#### [EXTRAIT CITÉ]
══════════════════════════════
La culture se convertit au slow
Après la course infernale, place à la décélération. C’est ce qu’affirment les experts du futur. Une prévision qui se vérifie aussi sur le terrain culturel. Slow time!
Par Laurent Raphaël
Êtes-vous prêts pour la « Grande Décélération »? Dans son horoscope des 100 tendances qui devraient s’imposer en 2024, l’agence VML pointait à la deuxième position une envie irrépressible d’enfoncer la pédale de frein. Slow time. Objectif: se reconnecter avec soi-même et avec les autres, en réaction à l’épuisante impression d’être coincé depuis trop longtemps dans une machine à laver en phase d’essorage. Un ralentissement qui touchera tous les secteurs d’après la bible des tendanceurs: le luxe, la food, le design, le voyage, etc.
Vu comme tourne (fou) le monde actuellement, cette prédiction a pourtant tout du vœu pieu. C’est sûr qu’on aimerait tenir la promesse faite pendant le Covid de se recentrer sur l’essentiel, mais dans la réalité, après le coup de mou et les belles paroles, c’est reparti comme en 40. Les bruits de botte à nos frontières, la polarisation des esprits, la culture du clash, l’ubérisation du monde du travail et des loisirs, l’individualisme forcené, le dérèglement climatique, sans oublier la menace protéiforme que fait peser l’IA sur des pans entiers de nos existences, obligent à une vigilance de tous les instants. Pas idéal pour la sérénité… La société ressemble davantage à une de ces vieilles chaudières au bord de l’implosion comme on en voit dans les cartoons qu’au visage détendu de Matthieu Ricard contemplant l’infini.
Mais bon, on a quand même posé notre stéthoscope sur la poitrine du monde culturel pour détecter les éventuels signaux qui confirmeraient le début du commencement d’un ralentissement. À première vue, rien de probant. Si l’on prend les films et séries les plus populaires, on est loin du rationnement sur les effets visuels et sonores. Au contraire. L’heure serait plutôt à la surenchère sensorielle, comme s’il fallait en mettre plein la vue et les oreilles pour capter le peu de temps de cerveau disponible et espérer rivaliser avec la surtension des réseaux sociaux. Musique de fond omniprésente -même pendant les dialogues-, montage agité, scénario labyrinthique, twists à gogo, déluge de couleurs saturées… Fallout ou Le Problème à trois corps par exemple cochent toutes ces cases. Les plateformes de streaming qui sont obligées de ratisser large sont d’ailleurs à la pointe en la matière. Avantage pour elles: masquer la vacuité de certains scripts .
══════════════════════════════
#### [MATÉRIAU SOURCE]
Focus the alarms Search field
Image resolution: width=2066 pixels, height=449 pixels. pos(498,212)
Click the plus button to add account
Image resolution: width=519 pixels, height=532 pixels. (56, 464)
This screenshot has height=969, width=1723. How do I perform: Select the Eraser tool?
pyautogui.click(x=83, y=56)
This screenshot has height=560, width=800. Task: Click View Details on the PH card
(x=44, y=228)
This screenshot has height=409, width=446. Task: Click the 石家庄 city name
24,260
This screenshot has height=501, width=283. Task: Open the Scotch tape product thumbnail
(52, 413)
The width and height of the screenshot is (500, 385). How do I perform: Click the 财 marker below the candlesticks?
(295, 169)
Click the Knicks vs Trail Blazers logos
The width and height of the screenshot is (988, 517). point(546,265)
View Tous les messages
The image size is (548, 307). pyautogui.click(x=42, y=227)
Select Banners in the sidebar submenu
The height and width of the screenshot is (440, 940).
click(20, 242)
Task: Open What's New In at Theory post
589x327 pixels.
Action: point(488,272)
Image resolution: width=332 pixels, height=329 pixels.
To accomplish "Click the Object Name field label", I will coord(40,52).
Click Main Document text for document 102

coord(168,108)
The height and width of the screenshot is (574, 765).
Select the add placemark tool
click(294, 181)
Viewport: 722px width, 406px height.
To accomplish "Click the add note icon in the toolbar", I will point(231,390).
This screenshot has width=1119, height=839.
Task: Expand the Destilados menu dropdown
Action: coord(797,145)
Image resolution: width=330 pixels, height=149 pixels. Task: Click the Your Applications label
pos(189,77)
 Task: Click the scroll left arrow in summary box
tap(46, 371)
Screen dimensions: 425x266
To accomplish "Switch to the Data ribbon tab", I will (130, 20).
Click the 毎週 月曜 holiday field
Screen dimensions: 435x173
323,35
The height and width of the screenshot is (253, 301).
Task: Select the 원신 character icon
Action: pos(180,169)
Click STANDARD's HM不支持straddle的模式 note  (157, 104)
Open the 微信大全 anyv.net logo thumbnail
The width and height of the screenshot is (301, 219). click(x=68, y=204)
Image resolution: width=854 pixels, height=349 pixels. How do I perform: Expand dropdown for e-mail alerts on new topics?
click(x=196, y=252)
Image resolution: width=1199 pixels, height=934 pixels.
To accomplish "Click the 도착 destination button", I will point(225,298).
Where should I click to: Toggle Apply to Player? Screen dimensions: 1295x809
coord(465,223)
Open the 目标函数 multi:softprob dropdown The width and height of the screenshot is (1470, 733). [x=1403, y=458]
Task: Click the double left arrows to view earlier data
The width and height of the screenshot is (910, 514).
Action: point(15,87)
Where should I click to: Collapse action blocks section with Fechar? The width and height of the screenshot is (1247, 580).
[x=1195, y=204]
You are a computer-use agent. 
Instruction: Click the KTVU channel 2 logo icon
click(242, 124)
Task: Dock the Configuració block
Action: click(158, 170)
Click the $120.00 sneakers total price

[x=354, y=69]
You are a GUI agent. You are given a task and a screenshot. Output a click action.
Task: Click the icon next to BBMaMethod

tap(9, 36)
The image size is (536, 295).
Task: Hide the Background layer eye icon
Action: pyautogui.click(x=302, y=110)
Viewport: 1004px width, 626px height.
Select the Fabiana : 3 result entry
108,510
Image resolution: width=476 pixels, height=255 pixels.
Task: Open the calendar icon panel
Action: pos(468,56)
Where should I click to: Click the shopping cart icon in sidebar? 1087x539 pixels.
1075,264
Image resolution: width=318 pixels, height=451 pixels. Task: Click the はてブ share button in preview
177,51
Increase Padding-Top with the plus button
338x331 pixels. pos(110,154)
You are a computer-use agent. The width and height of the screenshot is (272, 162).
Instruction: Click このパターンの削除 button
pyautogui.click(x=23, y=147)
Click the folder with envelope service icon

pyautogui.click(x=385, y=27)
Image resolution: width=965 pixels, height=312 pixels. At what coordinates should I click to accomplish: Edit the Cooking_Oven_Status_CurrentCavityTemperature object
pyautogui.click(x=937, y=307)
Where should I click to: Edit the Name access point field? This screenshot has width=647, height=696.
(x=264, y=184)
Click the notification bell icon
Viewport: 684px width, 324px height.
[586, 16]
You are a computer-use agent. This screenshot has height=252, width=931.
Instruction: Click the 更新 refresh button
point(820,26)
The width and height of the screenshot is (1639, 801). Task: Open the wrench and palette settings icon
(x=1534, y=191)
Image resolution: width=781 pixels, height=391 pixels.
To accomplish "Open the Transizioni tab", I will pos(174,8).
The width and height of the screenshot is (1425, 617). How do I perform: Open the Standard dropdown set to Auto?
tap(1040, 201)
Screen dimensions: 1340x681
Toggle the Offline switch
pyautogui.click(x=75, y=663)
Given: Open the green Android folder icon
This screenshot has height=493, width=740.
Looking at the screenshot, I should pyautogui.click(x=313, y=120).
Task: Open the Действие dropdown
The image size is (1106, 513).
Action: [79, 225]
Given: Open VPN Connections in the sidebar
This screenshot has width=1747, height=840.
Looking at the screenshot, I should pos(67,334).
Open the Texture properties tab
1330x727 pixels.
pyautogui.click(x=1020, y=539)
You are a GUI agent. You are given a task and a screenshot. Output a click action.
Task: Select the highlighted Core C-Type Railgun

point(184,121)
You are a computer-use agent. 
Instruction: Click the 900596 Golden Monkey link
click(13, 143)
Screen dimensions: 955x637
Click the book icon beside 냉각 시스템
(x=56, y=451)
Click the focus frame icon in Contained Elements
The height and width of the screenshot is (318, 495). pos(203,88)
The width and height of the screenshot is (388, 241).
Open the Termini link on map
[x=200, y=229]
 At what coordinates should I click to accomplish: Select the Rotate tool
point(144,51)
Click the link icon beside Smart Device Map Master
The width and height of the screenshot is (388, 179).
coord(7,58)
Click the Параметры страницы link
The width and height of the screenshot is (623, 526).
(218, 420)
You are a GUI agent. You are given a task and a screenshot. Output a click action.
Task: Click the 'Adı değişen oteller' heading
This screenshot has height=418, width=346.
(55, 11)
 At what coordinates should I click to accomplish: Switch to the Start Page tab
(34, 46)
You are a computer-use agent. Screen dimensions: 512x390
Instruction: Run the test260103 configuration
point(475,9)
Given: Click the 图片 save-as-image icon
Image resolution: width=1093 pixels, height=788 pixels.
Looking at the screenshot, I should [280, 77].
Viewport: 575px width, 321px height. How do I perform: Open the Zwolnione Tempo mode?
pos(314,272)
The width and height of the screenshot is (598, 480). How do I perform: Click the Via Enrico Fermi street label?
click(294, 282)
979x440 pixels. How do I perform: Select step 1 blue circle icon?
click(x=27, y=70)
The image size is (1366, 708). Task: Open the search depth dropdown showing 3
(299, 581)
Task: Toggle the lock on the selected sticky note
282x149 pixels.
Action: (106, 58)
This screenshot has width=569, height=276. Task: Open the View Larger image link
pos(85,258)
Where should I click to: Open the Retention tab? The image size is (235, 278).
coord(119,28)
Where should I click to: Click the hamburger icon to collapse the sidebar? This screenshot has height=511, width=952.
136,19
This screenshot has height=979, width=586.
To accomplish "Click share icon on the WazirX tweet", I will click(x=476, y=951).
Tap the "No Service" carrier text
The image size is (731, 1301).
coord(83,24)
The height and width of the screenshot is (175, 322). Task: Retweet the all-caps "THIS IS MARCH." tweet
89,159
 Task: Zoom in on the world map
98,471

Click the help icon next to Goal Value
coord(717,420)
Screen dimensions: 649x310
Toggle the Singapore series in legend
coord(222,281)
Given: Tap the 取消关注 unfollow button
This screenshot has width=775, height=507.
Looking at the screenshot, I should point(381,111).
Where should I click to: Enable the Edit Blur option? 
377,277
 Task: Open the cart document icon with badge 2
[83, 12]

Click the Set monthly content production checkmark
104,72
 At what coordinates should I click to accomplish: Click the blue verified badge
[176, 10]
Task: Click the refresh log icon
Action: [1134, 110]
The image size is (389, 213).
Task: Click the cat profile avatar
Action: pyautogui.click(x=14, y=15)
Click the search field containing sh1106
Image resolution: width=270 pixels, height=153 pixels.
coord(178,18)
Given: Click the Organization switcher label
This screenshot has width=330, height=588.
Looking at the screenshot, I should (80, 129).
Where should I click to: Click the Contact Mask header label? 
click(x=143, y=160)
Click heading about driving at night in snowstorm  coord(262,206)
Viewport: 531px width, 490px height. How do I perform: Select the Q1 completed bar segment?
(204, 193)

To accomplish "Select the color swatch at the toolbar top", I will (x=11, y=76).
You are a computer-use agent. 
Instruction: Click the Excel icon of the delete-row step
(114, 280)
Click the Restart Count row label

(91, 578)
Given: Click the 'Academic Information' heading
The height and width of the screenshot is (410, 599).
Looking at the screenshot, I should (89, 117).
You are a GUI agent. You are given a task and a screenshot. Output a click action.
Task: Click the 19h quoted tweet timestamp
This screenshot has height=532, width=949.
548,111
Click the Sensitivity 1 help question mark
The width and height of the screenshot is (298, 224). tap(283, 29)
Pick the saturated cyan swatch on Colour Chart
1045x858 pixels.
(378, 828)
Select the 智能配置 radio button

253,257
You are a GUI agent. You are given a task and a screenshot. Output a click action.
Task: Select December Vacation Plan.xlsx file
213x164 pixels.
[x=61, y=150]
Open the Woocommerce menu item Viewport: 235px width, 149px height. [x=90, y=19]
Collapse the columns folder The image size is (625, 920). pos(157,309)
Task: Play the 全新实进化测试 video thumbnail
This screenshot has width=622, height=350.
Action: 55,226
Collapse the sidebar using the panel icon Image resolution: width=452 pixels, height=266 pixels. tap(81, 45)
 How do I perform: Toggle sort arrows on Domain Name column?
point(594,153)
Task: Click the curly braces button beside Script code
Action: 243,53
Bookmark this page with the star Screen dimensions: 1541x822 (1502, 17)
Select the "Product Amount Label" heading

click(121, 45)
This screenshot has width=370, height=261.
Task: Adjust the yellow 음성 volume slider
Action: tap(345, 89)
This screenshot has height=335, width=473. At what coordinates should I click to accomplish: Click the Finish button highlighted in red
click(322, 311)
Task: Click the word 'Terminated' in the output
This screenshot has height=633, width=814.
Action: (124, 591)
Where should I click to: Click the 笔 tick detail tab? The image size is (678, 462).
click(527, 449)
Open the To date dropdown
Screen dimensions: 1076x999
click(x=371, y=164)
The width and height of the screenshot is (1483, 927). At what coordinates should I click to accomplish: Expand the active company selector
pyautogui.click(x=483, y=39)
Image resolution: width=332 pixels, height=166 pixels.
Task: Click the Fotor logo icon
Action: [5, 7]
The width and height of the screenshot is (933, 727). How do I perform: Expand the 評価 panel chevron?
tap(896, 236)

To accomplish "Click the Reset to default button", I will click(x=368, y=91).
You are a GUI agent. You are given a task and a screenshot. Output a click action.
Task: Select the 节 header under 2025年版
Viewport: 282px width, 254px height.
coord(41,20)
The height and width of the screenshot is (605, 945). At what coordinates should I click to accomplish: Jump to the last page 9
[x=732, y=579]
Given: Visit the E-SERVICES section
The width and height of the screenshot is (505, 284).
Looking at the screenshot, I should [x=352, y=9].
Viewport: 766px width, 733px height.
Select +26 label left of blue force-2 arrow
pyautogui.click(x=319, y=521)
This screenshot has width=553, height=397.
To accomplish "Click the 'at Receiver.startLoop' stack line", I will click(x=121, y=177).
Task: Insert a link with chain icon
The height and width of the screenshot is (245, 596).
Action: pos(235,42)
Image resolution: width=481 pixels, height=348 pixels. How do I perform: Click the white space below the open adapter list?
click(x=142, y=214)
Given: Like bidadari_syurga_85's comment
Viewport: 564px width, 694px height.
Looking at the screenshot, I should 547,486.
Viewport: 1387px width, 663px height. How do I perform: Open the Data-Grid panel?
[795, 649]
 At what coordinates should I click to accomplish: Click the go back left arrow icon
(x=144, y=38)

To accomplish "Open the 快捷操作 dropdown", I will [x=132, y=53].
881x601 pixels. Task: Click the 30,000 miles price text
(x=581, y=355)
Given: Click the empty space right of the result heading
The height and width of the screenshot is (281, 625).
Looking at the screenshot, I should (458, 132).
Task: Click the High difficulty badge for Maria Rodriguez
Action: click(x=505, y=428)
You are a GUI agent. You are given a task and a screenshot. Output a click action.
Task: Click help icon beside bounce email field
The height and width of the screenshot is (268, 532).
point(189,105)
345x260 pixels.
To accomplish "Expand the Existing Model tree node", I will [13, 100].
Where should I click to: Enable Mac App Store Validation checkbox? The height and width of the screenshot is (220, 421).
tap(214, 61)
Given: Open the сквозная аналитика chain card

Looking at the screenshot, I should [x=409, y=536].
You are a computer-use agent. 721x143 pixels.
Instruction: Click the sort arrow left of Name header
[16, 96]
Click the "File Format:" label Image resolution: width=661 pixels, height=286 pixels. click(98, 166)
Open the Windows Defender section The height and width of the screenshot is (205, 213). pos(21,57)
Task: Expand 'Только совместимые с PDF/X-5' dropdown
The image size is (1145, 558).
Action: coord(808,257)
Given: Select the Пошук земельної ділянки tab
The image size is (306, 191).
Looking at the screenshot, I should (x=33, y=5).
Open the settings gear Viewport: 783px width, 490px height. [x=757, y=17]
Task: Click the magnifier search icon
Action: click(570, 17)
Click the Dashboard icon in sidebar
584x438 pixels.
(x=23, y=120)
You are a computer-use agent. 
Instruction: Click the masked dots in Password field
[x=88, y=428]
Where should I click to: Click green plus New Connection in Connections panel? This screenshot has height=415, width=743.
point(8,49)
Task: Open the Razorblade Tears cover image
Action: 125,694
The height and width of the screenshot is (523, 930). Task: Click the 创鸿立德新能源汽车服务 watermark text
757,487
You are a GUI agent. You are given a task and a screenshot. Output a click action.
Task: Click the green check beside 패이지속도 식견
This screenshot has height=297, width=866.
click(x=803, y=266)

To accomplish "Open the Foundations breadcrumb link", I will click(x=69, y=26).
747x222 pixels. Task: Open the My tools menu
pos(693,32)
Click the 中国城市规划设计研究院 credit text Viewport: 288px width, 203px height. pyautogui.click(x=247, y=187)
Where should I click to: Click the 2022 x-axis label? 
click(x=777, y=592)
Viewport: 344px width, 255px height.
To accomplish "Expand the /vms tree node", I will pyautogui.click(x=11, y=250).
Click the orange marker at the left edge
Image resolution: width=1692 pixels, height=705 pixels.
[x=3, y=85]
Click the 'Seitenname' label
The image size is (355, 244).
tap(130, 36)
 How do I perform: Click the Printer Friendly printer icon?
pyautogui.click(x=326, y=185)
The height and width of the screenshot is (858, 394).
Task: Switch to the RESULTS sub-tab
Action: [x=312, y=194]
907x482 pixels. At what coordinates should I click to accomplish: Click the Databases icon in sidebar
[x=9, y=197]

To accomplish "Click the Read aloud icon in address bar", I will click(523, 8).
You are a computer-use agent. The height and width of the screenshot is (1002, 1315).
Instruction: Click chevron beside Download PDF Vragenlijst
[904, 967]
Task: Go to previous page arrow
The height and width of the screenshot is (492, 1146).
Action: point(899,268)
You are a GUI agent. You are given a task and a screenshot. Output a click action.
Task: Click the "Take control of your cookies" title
══════════════════════════════
#### [EXPLORER LE TEXTE]
1. Recopiez fidèlement l'article sur la culture du slow, en commençant à « La culture se » et en terminant à « culturel. Slow time! ».
2. Répondez à ces questions sur l'article consacré à la culture du slow, en marquant vos réponses (a), (b), (c) :
(a) À quelle position l'agence VML place-t-elle l'envie de ralentir parmi ses 100 tendances pour 2024 ?
(b) Quels deux titres l'article cite-t-il comme cochant toutes les cases de la surenchère sensorielle ?
(c) Qui signe l'article ?
3. Poursuivez l'article sur la culture du slow après sa dernière phrase.
Les lignes forment un matériau distinct du texte.

#### [RÉPONSES]
1.
La culture se convertit au slow
Après la course infernale, place à la décélération. C’est ce qu’affirment les experts du futur. Une prévision qui se vérifie aussi sur le terrain culturel. Slow time!

2.
(a) À la deuxième position.
(b) Fallout et Le Problème à trois corps.
(c) Laurent Raphaël.

3.
La musique n’est pas épargnée par le phénomène d’accélération. Morceaux plus courts, intros rabotées, tout est fait pour harponner l’attention (au moins pendant les 30 secondes nécessaires pour que le stream soit comptabilisé) sinon l’auditeur risque fort d’aller voir ailleurs. On perçoit tout de suite les limites d’un tel système: ceux qui produisent s’essoufflent pour tenir la cadence, et ceux qui consomment s’essoufflent aussi à courir derrière les (sur)stimulations.
Si le vacarme et l’agitation dominent, on décèle toutefois de timides tentatives de temporisation. Et on ne parle pas ici de la décision du tyran tchétchène d’interdire les musiques qui pulsent à plus de 116 BPM. Au-delà, c’est le Satan occidental de la pop et de l’électro qui serait derrière la console selon Kadyrov. D’ailleurs, pour l’affidé de Poutine, une chanson trop lente (moins de 80 BPM) ne vaut pas mieux. Trop langoureux. Exit les slows crapuleux qui pourraient donner des envies de liberté à la jeunesse…
Non, on pense par exemple à la demande de Billie Eilish de parcourir son prochain album qui sortira le 17 mai d’un bout à l’autre plutôt que de le grignoter par petits morceaux comme c’est devenu la règle. Certains parlent déjà du retour du slow listening (en vogue à la grande époque des supports physiques), écho au slow design et au slow living qui trustent les hits des topics du moment. Même dans la fiction, on commence à calmer le jeu si l’on songe à la série Ripley, sa langueur, ses plans hypnotiques. Son noir et blanc classieux prend même des airs de manifeste contre la frénésie scopique.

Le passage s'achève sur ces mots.